### TO DO
Only an exact copy of the lines from the one containing "You are a GUI" through the last line of the material below belongs in the answer, with no pictures.
━━ DATA FOR ANALYSIS ━━
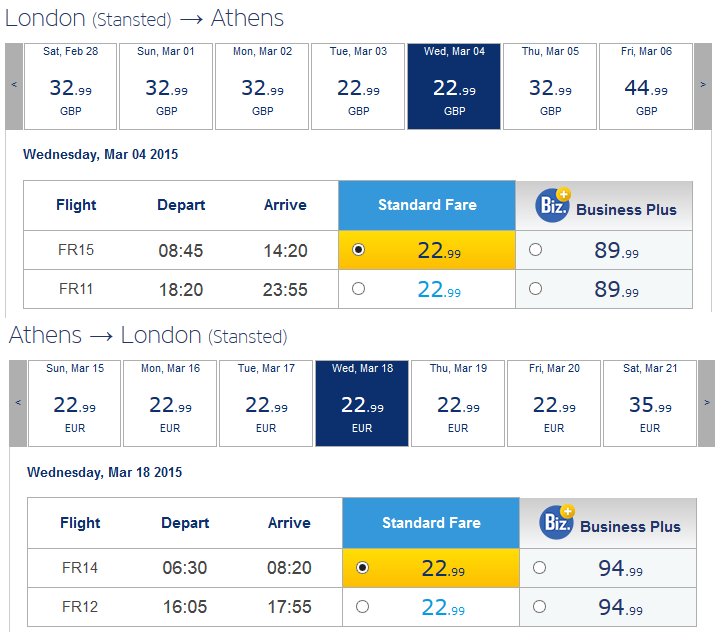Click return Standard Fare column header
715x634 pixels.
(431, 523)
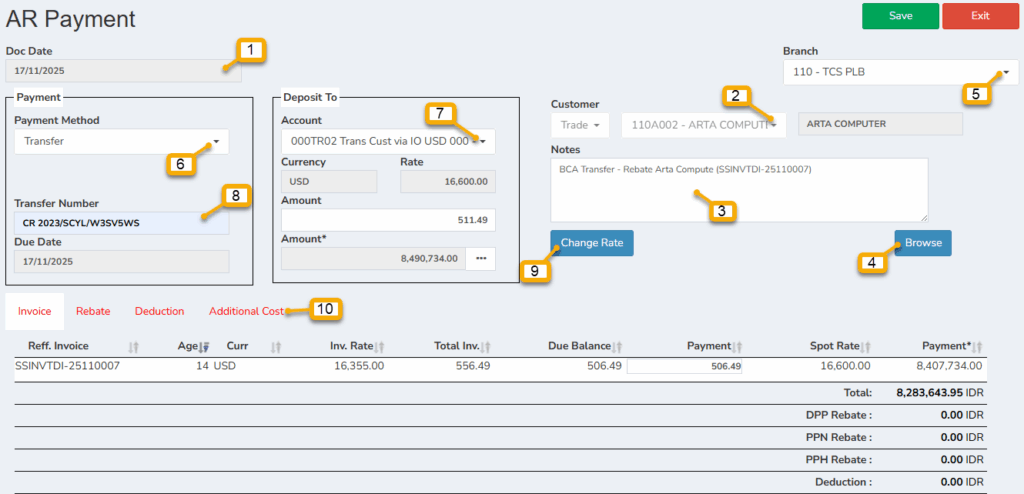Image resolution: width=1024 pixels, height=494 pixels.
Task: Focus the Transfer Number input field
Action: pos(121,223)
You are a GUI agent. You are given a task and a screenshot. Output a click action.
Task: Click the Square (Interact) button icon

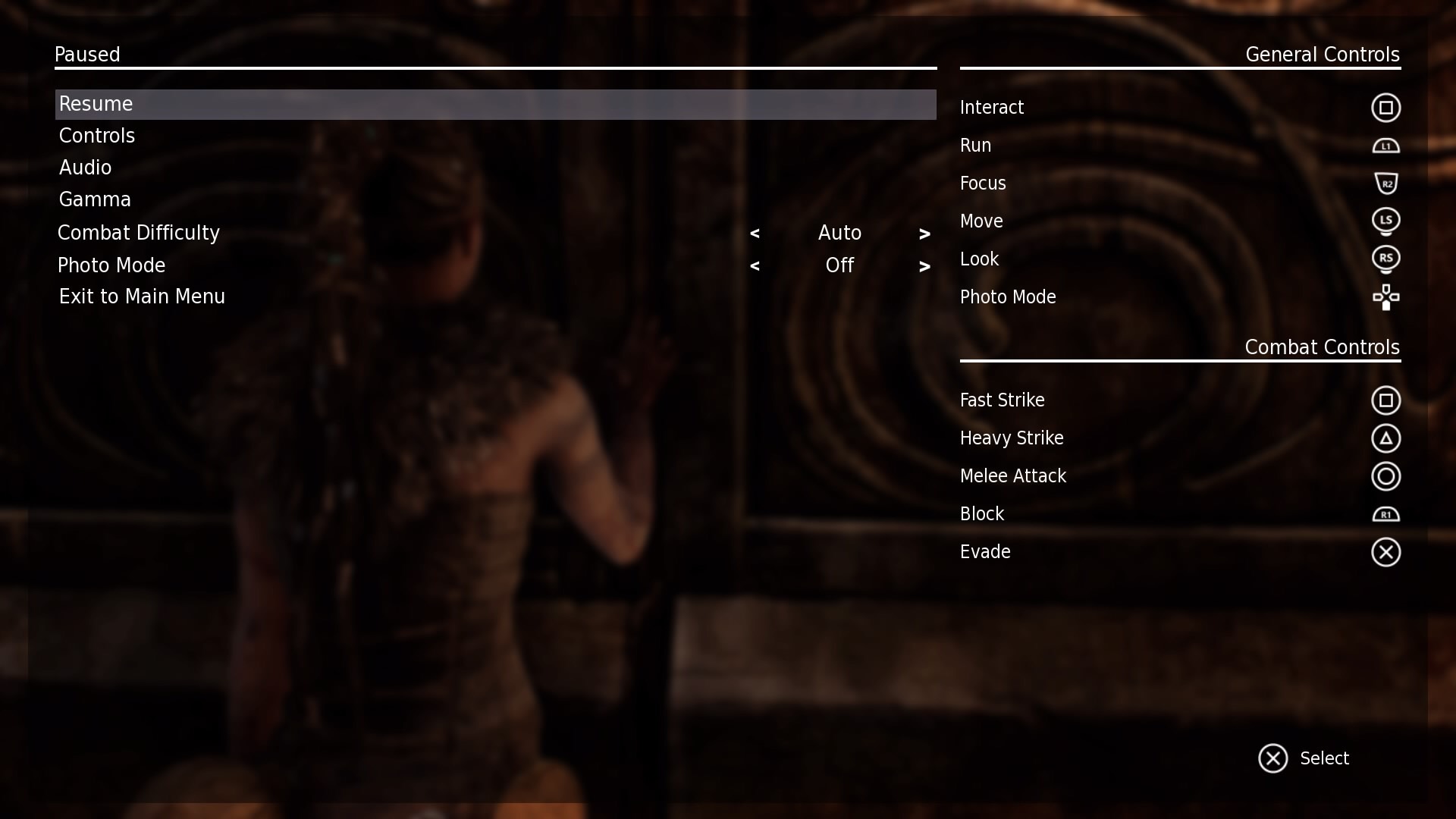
━━━
### OUTPUT FOR THIS EXERCISE
You are a GUI agent. You are given a task and a screenshot. Output a click action.
Task: Click the Square (Interact) button icon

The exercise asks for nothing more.